The Inner Journey Home, pg. 207
Functioning With an Infant Identity
We have talked about and worked on two object relations so far: the rejecting object relation and the frustrating object relation. The rejecting object relation fixes you in a place of feeling afraid in the world. This fear makes it difficult for you to function as a mature human being. The frustrating object relation puts you in a position of being a hungry and desirous little kid who wants something he can’t have but always seeks. So you’re either paranoid or a seeker. We’ve talked about how these object relations interfere with dealing with yourself and your life in a mature way because in these two object relations you’re functioning with an infant identity. The rejecting and frustrating object relations have something else in common. You always experience them as bad. They’re negative object relations. One involves enormous fear and hatred, and the other involves lots of frustrated longing and need and desire. When we experience either of these object relations, we always have a sense that something has gone terribly wrong. Both the rejecting object relation and the libidinal, frustrating object relation are usually repressed or split off—parts of the ego that are hidden and need to be seen, understood, and integrated.
Diamond Heart Book Five, pg. 260
Soul Regaining Her Essential Heart
The infant soul seems to project her heart qualities onto the good breast or the mother because she tends to feel these qualities when she actually gets the object. She believes that this yummy richness actually comes from the breast, like milk. This is partly because the soul is initially not completely differentiated from the libidinal object. There is also no differentiation at the beginning between the physical and the essential, and the animal orientation of the soul toward the external object becomes structured through this experience. But since there is rarely a complete and perfect satisfaction, the dissatisfaction becomes split off into this libidinal and frustrating object relation. When this object relation is finally understood in the inner journey, the soul regains her essential heart. She transforms from a hungry animal soul into a human soul with a rich and beautiful heart, a heart overflowing with richness, love, and fulfillment.

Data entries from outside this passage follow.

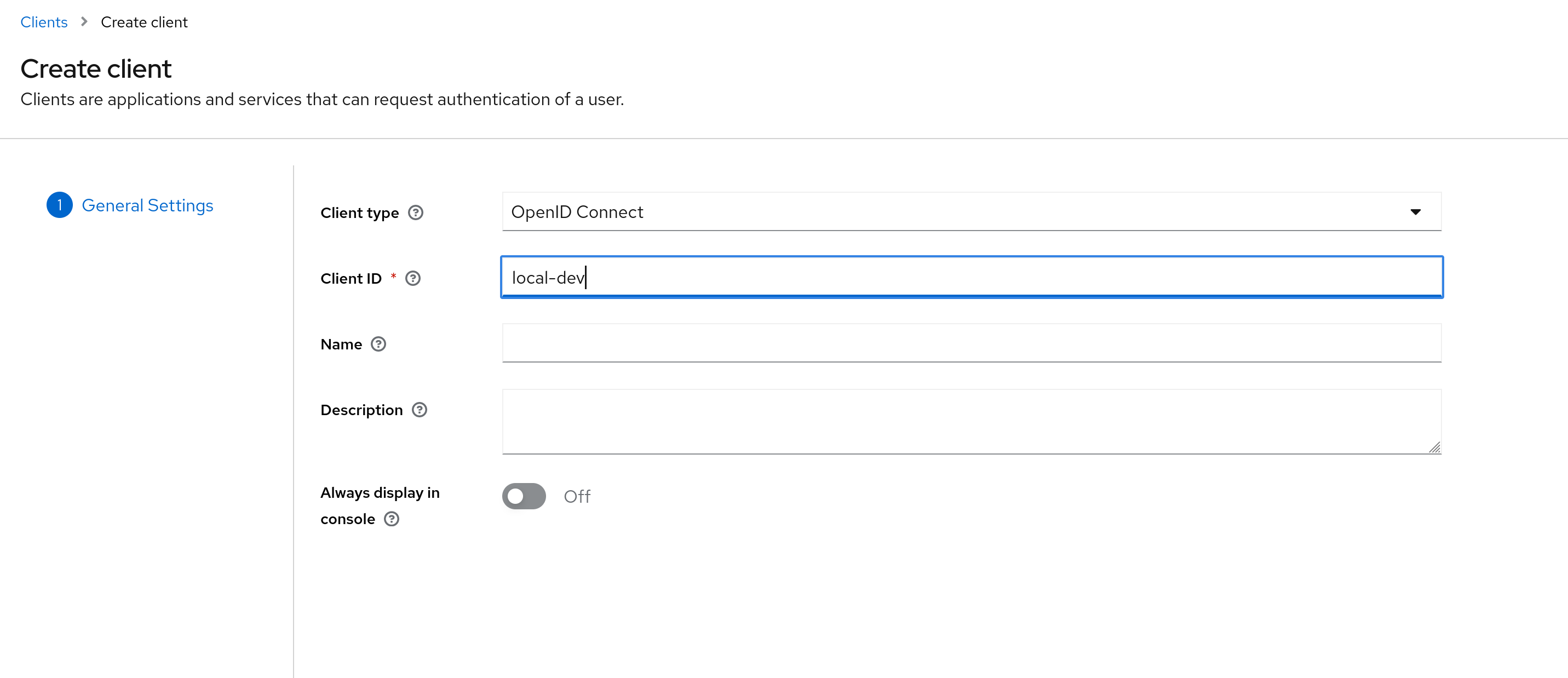Open help for Always display in console

pyautogui.click(x=392, y=519)
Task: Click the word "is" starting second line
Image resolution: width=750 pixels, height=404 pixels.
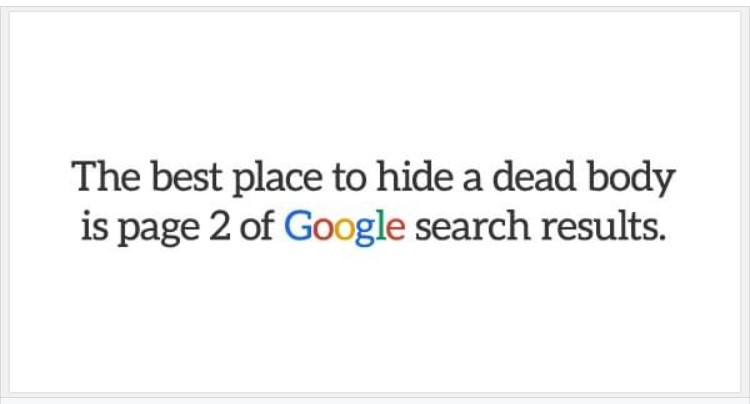Action: point(94,225)
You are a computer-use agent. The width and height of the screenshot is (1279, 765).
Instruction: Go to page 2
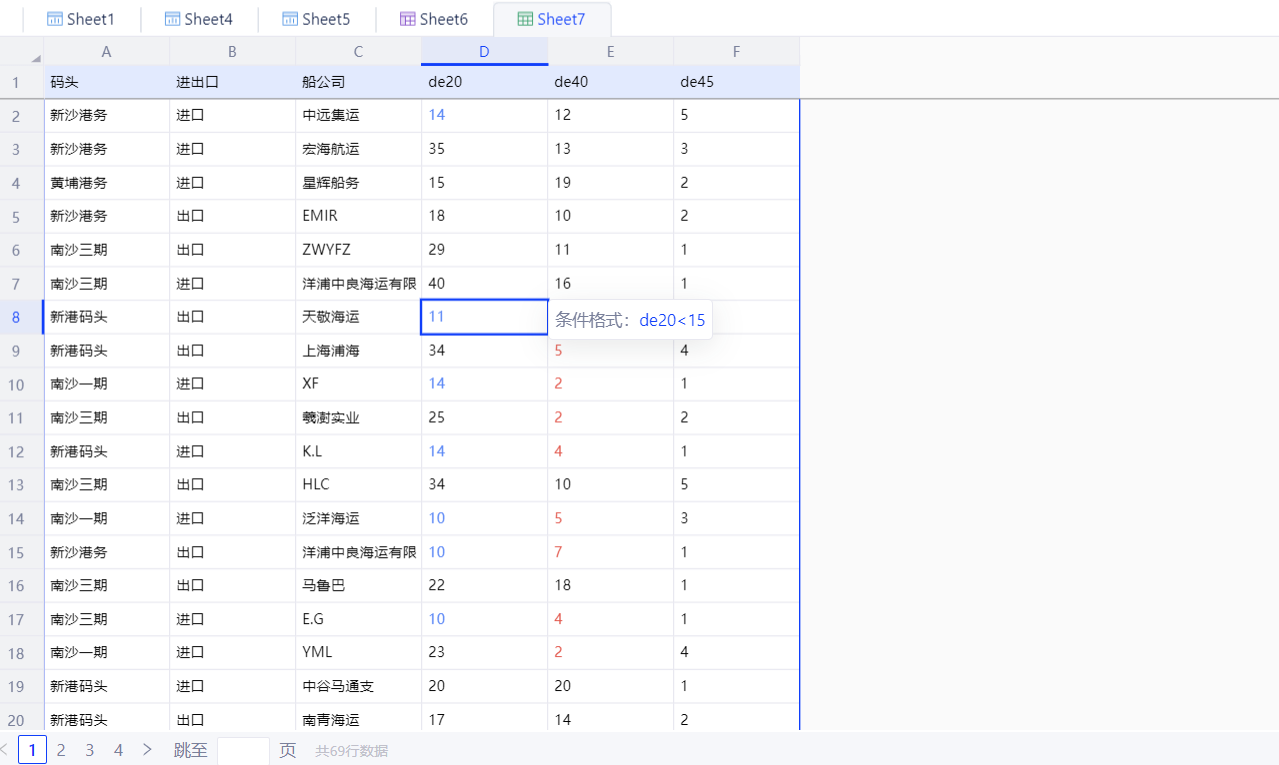coord(61,750)
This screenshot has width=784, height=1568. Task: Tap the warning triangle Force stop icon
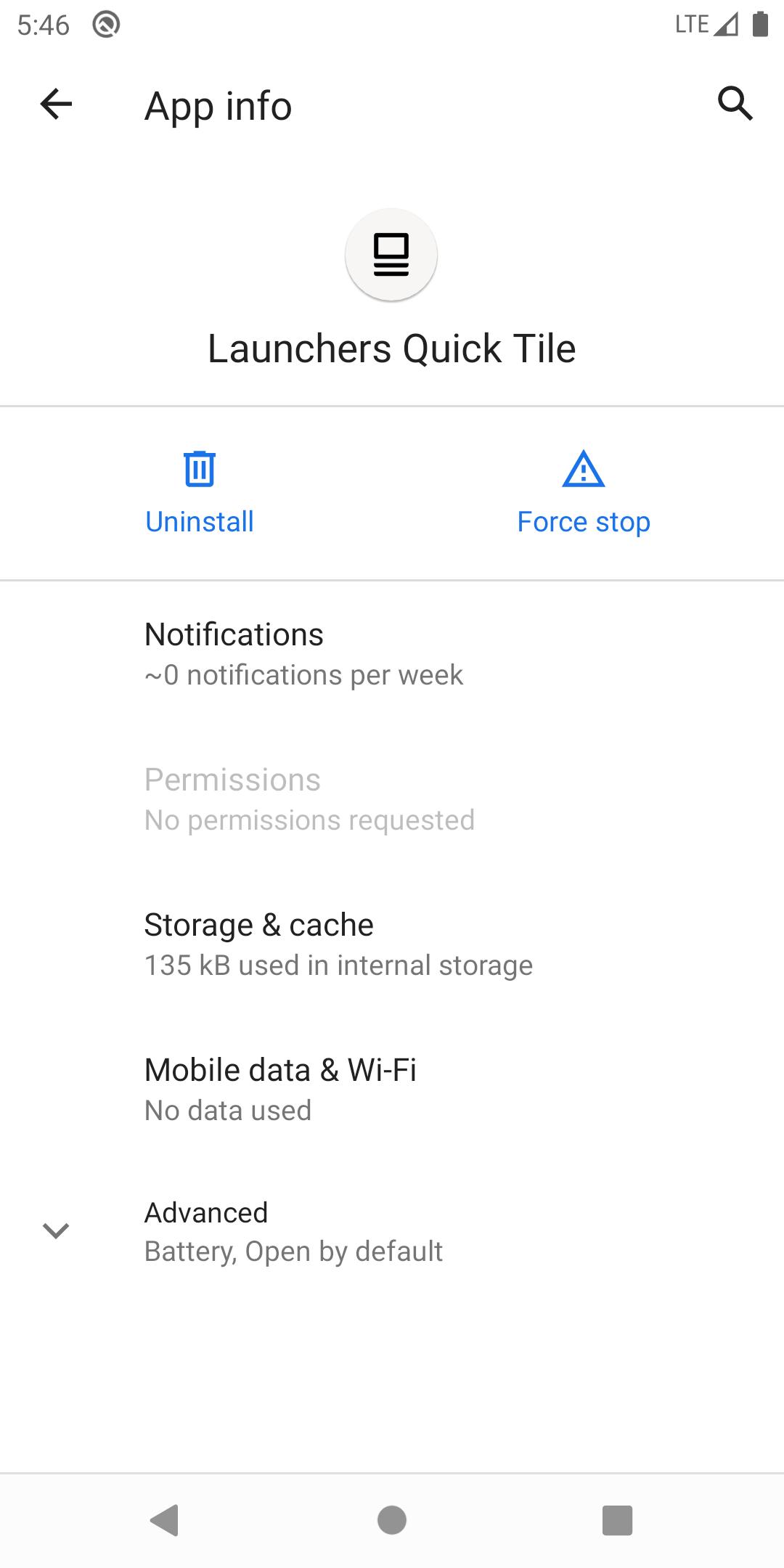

The Inner Journey Home, pg. 209
Two Primary Instincts of the Animal Soul
The animal or libidinal soul is driven by two primary instincts or drives: the aggressive and the libidinal. The aggressive drive includes the soul’s power and energy directed toward survival and all of its correlates: dominance, rivalry, territoriality, etc. The libidinal drive includes sexual and erotic energy and impulses, animalistic wanting and desire, and the desires for togetherness, connection, and so on. These two drives appear in the animal soul within the context of two primitive object relations, again split off from each other. The first contains the aggressive drive and we refer to it as the “rejection object relation,” and the second contains the libidinal drive and we refer to it as the “libidinal and/or frustrating object relation.”